I don’t mean the type you have in your windows. Photographers slang for ‘lens’. With the recent releases of the Nikon Z series and Canon EOS R mirrorless cameras it got me thinking about lenses. Most photographers have a set of key ‘go to’ lenses, but I’m sure like myself most photographers think about how they can add to their lens set-up. Sometimes it’s just sheer want or lust, but most of the time I’m guessing it comes down to restrictions or a creative desire. I see a lot of photographers upgrade gear for sake of having the latest and greatest. My advice is to consider your options when you suddenly feel limited by your gear. Maybe you’ve gotten into macro and that current lens and extension tube option isn’t giving you the sharpness you’d like, or that 200mm lens suddenly isn’t long enough for the wildlife you’ve now taken an interest in. Now you find yourself looking at the online stores and reviews for lenses to add to your setup.
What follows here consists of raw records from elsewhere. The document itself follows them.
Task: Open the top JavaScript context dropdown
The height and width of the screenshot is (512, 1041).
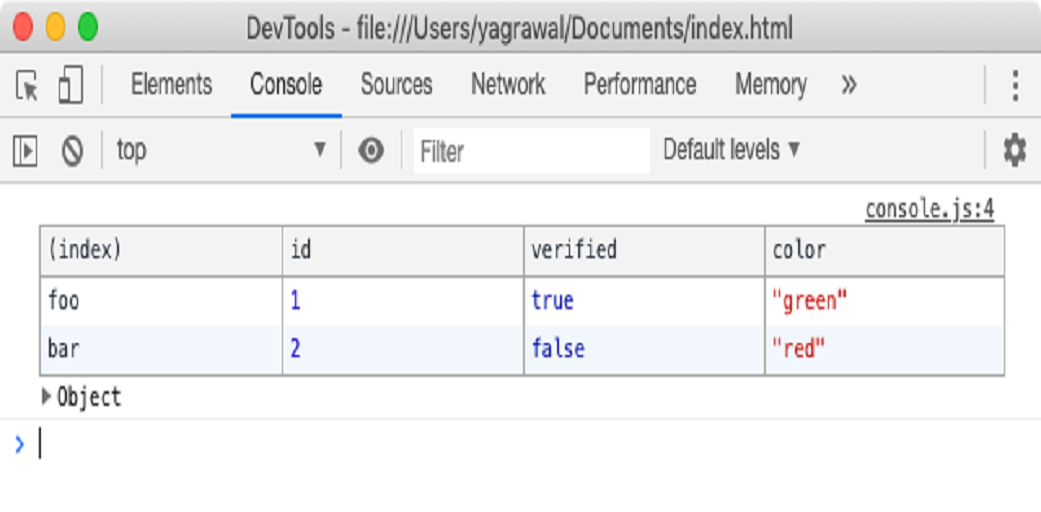Action: point(220,151)
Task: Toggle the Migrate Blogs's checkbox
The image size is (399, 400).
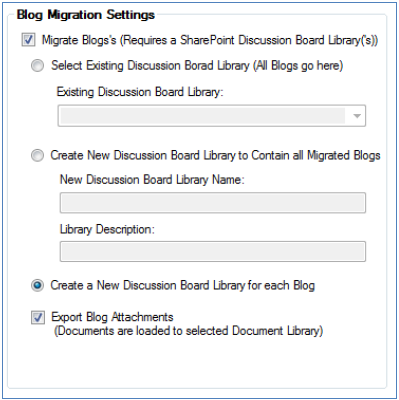Action: click(x=28, y=40)
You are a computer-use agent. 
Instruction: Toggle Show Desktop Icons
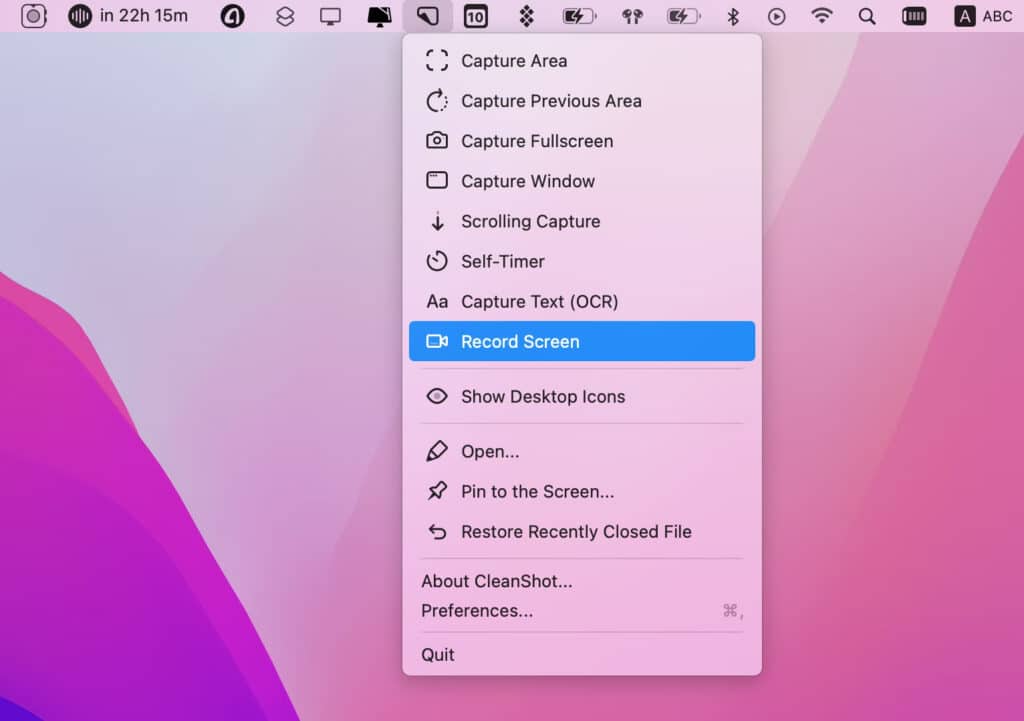542,397
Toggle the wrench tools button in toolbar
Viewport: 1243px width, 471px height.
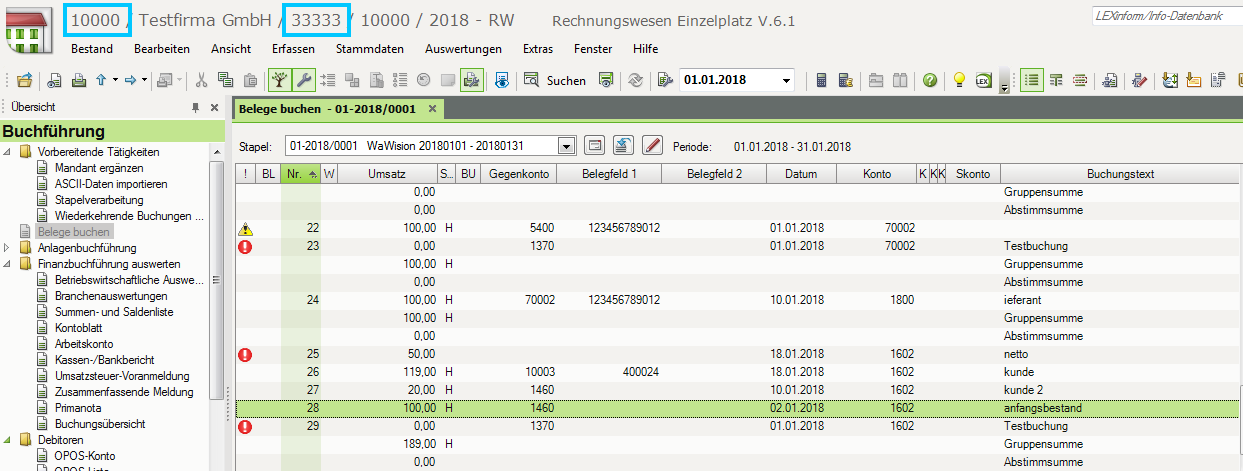[303, 81]
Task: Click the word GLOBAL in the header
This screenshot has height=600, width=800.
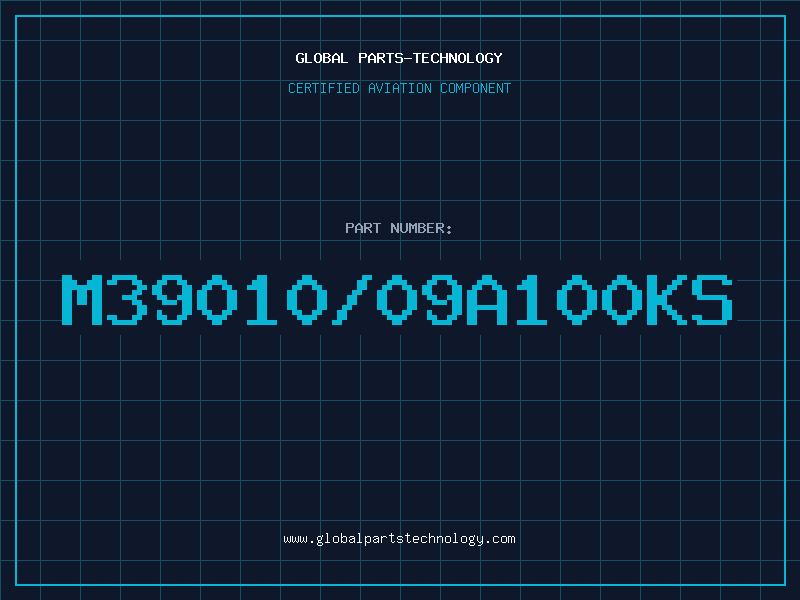Action: click(x=321, y=58)
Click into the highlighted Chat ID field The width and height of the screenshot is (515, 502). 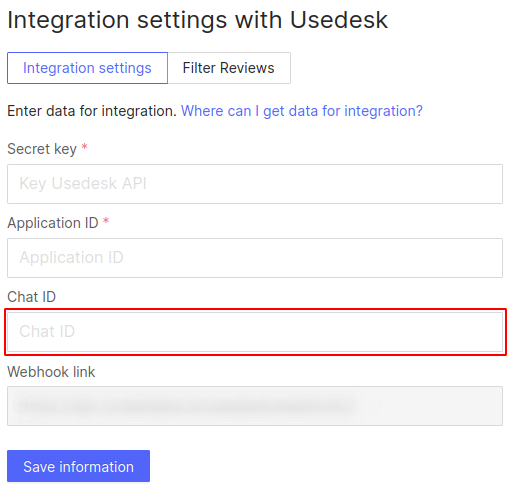(x=255, y=332)

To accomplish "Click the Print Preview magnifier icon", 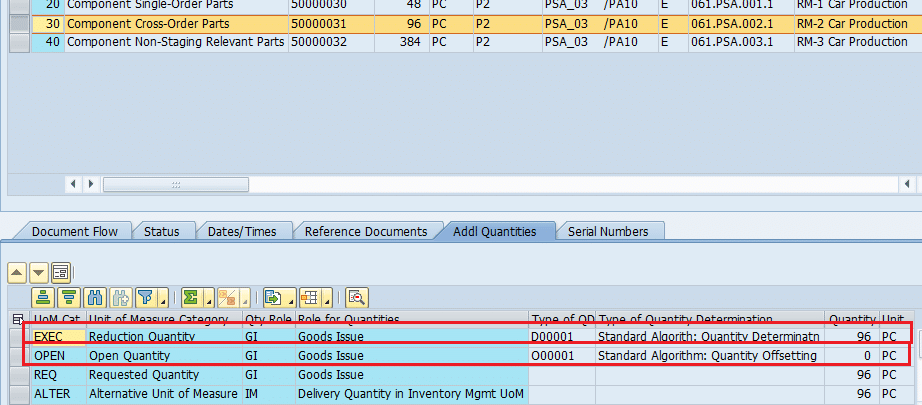I will [x=356, y=297].
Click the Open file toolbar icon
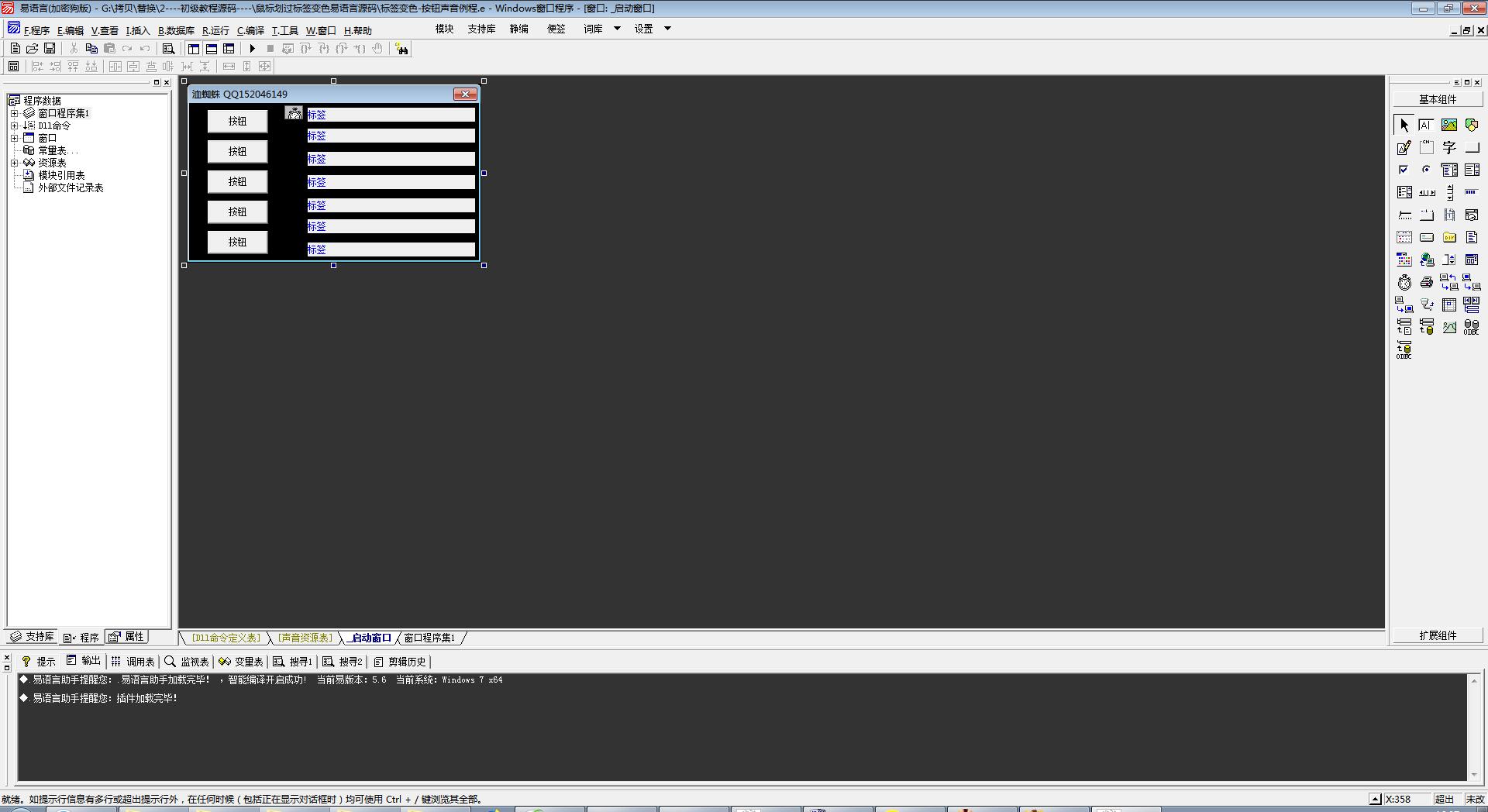Viewport: 1488px width, 812px height. pyautogui.click(x=33, y=49)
It’s no different for myself, but good glass isn’t cheap. So as a current SLR user it got me thinking…. Should I buying into SLR-fit lenses? SLRs aren’t going away over night, and they’ll have a long and prosperous future I’m sure. But just recently there seems to be a shift. Nikon and Canon have made their statements and whilst mirrorless has it’s disadvantages there are some significant advantages and the future certainly seems mirrorless. So if money is no object you can carry on and ignore the mirrorless tidal wave and keep purchasing SLR-fit lenses, safe in the knowledge that they at least hold good value if you look after them. I’ve no doubt got a few years of life in my existing camera body but my next body I’m sure might be mirrorless. So do I really want to be forking out hundreds of pounds on lenses that won’t natively fit my next body? Sure I can use an adapter but I have a couple of issues with this. 1 – what are the tradeoffs, auto-focus performance for example? 2. Why stick ‘old’ glass on a shiny new body? One of the key benefits of the mirrorless offerings is the flange distance. So if like me image quality is important to you then surely native glass is the right way to go to take advantage of this?
So it’s somewhat of a conundrum, which is further compounded by the existing situation…. Mirrorless lenses, especially for Nikon and Canon are in their infancy, very few options and extremely pricey when compared to their SLR equivalents. Then you have the SLR-fit lenses which are holding their price. Despite the aforementioned ‘mirrorless future’ we aren’t seeing a reduction in price on the SLR-fit options. It will be interesting to see when/if the likes of Sigma/Tamron etc get in on the Canon/Nikon mirrorless game. This will open up more options and hopefully more competitive pricing. But there is another option…. used lenses. There is a fantastic used market out there. So if you want a bit more life out of your current SLR before a mirrorless jump you might want to go down this road, which could become even more attractive as more SLR-fit lenses become available as those early adaptors of the Nikon/Canon mirrorless bodies make the leap.